Je me suis senti un peu moins seul en lisant cet article. Je ne sais qui est Aurélien Marq mais je salue sa perspicacité. L’auteur rappelle en passant l’hostilité multiséculaire entre les Perses et les Arabes avant d’ajouter : « Opposition d’autant plus forte que les Saoudiens savent que l’Occident a beaucoup plus en commun, sur le plan culturel, avec les traditions chiites et leurs interprétations symboliques et poétiques du Coran, qu’avec la lecture littéraliste du wahhabisme qui y voit avant tout un code juridique. Une commune fierté de l’Antiquité, alors que l’Arabie Saoudite tente méticuleusement de faire disparaître ses origines. (On estime que depuis la fin de la Seconde Guerre mondiale, l’Arabie Saoudite a détruit 98 % des vestiges historiques de plus de mille ans présents sur son sol, y compris les sites historiques musulmans.) Une jeunesse qui rêve de liberté, alors que la jeunesse sunnite se radicalise. Du point de vue saoudien, un rapprochement entre l’Occident et l’Iran est un risque bien réel, susceptible de favoriser l’émergence du fameux « islam des lumières » dont l’hypothèse terrifie Riyad, et doit donc impérativement être empêché ».
Je ne suis ni naïf, ni en pamoison devant le Chiisme, mais cette analyse est la mienne depuis bien des années et en dépit des provocations verbales du régime de Téhéran contre Israël, provocations qui me révulsent et me donnent l’envie de renverser la table. Ce Concours international de caricatures sur l’Holocauste organisé par l’Iran suffirait à me décourager mais patience. Non, le monde arabo-sunnite (et plus généralement sunnite) n’est pas appelé à faire main basse sur les richesses du monde, dont les nôtres, et à le couvrir d’un voile de tristesse. Les éructations du régime de Téhéran cesseront. Les relations historiques entre les Perses et les Hébreux puis entre l’Iran et Israël ne sont pas marquées d’un sceau de sang et, une fois encore, je me garde de toute naïveté ; je souhaite un Israël fort, très fort. Je ne suis pas un pacifiste, le pacifisme ayant participé aux pires désastres. Je suis un homme de paix.

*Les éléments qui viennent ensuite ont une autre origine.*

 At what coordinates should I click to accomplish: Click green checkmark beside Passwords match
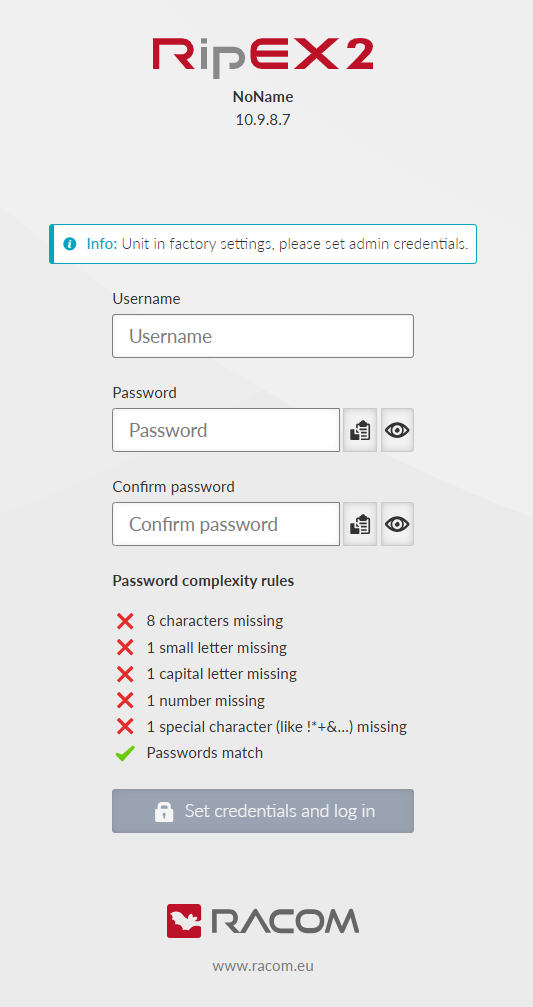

L’Iran protège ses richesses préislamiques, des richesses immenses, et il les donne à voir avec fierté, je puis en témoigner. Les écoliers iraniens visitent Persépolis par classes entières et le tombeau de Cyrus II à Pasargades est une image plus reproduite que celle de l’Ayatollah Khomeini et autres ayatollahs, je puis également en témoigner. L’Arabie Saoudite quant à elle encadre strictement les fouilles archéologiques, quand elle les autorise, et prend soin de gommer tout ce qui a précédé l’avènement de l’islam, à commencer par les riches témoignages de la vie juive et chrétienne sur sa terre. Un pays qui agit de la sorte ne mérite pas même un regard. Et quand on pense aux efforts de l’archéologie iranienne et israélienne, pour ne citer qu’elles !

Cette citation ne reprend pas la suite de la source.